Home News Rising Threat: Android Devices Shipped with Preinstalled Malware

Rising Threat: Android Devices Shipped with Preinstalled Malware

In a recent revelation, a significant number of Android devices, particularly streaming boxes, have been found to be shipped with preinstalled malware. This alarming discovery has raised concerns about the security of devices right out of the box.

Key Highlights:

  • T95 and similar knockoff streaming boxes are the primary culprits.
  • Two main trojans identified: BadBox and PeachPit.
  • BadBox has affected over 74,000 Android devices globally.
  • The malware operates through firmware backdoors installed via the regular hardware supply chain.
  • PeachPit serves ads for low-quality apps that further infect devices.
  • The cybercriminal operation, named BadBox by Human Security, is intricate and has a global reach.

The Depth of the Issue:

The issue came to light when it was discovered that if you’ve purchased a T95 or a similar knockoff streaming box running Android, there’s a high likelihood that your unit was shipped with preinstalled malware. But this isn’t just any malware. The devices are potentially infected with two different trojans: BadBox and PeachPit. Both are highly malicious and have been causing havoc in the digital realm.

BadBox, in particular, has spread its tentacles far and wide, affecting over 74,000 Android devices across the world. It isn’t just another malware but a complex interconnected series of fraud schemes. At its core, BadBox is a collection of firmware backdoors installed through the regular hardware supply chain. Once these devices are activated and connected to a network, they instantly link to a command-and-control server, receiving further malicious instructions.

PeachPit, on the other hand, is the ad fraud component of BadBox. It immediately starts serving ads for low-quality apps. When unsuspecting users install these apps, their devices get infected with more malicious code.

The Global Spread:

The cybercriminal operation, dubbed “BadBox” by Human Security, is not just sophisticated but has a global footprint. The malware doesn’t limit itself to the T95 devices. It has spread to other set-top boxes, including T95Z, T95Max, X88, Q9, X12Plus, and MXQ Pro 5G. Additionally, an Android tablet named J5W has also been affected.

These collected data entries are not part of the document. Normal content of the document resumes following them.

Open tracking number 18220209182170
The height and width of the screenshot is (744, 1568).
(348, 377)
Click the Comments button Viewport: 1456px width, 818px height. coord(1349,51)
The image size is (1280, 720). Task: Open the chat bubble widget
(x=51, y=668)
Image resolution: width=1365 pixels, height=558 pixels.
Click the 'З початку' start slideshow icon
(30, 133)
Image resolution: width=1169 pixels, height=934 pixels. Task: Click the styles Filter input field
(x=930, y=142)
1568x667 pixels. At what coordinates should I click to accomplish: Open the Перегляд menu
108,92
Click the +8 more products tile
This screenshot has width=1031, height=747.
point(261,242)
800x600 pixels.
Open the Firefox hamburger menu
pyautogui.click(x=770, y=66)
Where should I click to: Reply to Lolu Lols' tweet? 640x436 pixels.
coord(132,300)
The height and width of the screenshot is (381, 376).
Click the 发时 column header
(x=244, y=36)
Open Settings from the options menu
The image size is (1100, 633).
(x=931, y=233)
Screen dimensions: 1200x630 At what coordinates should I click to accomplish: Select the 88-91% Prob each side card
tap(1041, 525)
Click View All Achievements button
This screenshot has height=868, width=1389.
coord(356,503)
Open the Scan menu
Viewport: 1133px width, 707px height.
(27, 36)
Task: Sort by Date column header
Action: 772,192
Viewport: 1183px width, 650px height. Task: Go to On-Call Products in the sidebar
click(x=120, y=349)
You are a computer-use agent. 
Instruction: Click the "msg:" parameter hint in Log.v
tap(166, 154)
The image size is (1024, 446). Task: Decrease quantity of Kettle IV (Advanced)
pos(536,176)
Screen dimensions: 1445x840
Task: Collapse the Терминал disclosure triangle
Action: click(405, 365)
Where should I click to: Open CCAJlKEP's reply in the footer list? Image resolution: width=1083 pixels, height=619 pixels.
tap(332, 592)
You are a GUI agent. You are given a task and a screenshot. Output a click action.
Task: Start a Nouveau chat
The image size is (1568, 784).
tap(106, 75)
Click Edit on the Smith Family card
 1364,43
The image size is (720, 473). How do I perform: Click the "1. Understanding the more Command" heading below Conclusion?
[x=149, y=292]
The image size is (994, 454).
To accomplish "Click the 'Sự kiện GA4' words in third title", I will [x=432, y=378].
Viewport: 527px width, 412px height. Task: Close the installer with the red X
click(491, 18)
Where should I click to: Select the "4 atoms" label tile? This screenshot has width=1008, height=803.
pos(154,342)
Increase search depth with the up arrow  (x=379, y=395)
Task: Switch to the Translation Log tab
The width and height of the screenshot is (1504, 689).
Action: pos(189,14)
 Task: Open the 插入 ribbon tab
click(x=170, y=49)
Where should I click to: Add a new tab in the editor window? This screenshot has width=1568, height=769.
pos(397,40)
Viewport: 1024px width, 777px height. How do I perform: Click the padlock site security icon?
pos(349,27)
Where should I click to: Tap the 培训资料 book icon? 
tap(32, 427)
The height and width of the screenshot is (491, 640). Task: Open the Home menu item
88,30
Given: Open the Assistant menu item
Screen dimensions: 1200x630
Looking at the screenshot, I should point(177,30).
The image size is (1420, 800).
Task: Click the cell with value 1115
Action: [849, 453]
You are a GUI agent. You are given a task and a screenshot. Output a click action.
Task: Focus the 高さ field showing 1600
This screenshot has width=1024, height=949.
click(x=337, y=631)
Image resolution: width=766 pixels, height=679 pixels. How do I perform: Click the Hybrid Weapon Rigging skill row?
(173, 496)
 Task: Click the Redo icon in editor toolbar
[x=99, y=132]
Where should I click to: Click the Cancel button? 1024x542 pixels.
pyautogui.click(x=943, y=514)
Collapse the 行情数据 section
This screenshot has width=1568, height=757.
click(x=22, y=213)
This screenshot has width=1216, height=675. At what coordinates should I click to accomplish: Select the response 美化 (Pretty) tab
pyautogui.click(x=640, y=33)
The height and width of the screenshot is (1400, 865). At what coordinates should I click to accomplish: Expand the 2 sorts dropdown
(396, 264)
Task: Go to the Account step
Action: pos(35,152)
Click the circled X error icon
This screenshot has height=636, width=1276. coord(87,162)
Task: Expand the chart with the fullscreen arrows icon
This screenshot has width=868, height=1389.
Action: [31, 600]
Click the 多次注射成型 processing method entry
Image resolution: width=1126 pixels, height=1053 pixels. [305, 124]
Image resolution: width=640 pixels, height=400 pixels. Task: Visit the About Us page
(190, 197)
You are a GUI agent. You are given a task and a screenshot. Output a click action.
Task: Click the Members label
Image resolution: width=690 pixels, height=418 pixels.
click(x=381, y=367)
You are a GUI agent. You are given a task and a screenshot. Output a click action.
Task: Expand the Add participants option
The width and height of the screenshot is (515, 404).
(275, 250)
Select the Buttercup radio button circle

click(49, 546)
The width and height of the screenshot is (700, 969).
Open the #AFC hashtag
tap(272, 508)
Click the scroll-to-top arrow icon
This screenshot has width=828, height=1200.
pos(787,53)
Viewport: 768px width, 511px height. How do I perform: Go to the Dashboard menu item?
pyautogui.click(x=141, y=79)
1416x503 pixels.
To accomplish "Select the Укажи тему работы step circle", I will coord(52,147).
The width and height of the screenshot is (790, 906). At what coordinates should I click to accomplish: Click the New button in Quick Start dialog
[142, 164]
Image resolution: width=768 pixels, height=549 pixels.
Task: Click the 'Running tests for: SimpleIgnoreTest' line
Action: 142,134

These T95 and knockoff boxes, often priced below $50, are tempting for many users. Their affordability, combined with the lack of branding or various names under which they are sold, makes them prevalent in online retail spaces.

Protecting Yourself:

The solution might seem straightforward: avoid buying knockoff set-top boxes or devices. However, the real challenge lies in identifying these knockoffs, especially when shopping online. It’s crucial to research the brand or device name before making a purchase. If there’s a lack of information or if the available information doesn’t vouch for the brand’s legitimacy, it’s best to steer clear.

Another protective measure is to avoid clicking on ads, especially those with typos, unfamiliar brand names, or offers that seem too good to be true. Google has taken steps by removing the malicious apps from the Google Play Store, but the BadBox vulnerability remains a threat. The best defense is to be cautious about purchasing hardware and installing only essential apps.

Summary:

The discovery of preinstalled malware on Android devices, especially streaming boxes, has raised significant security concerns. With trojans like BadBox and PeachPit in play, the threat is real and global. While protective measures are available, the onus is on users to be vigilant and make informed choices to safeguard their devices.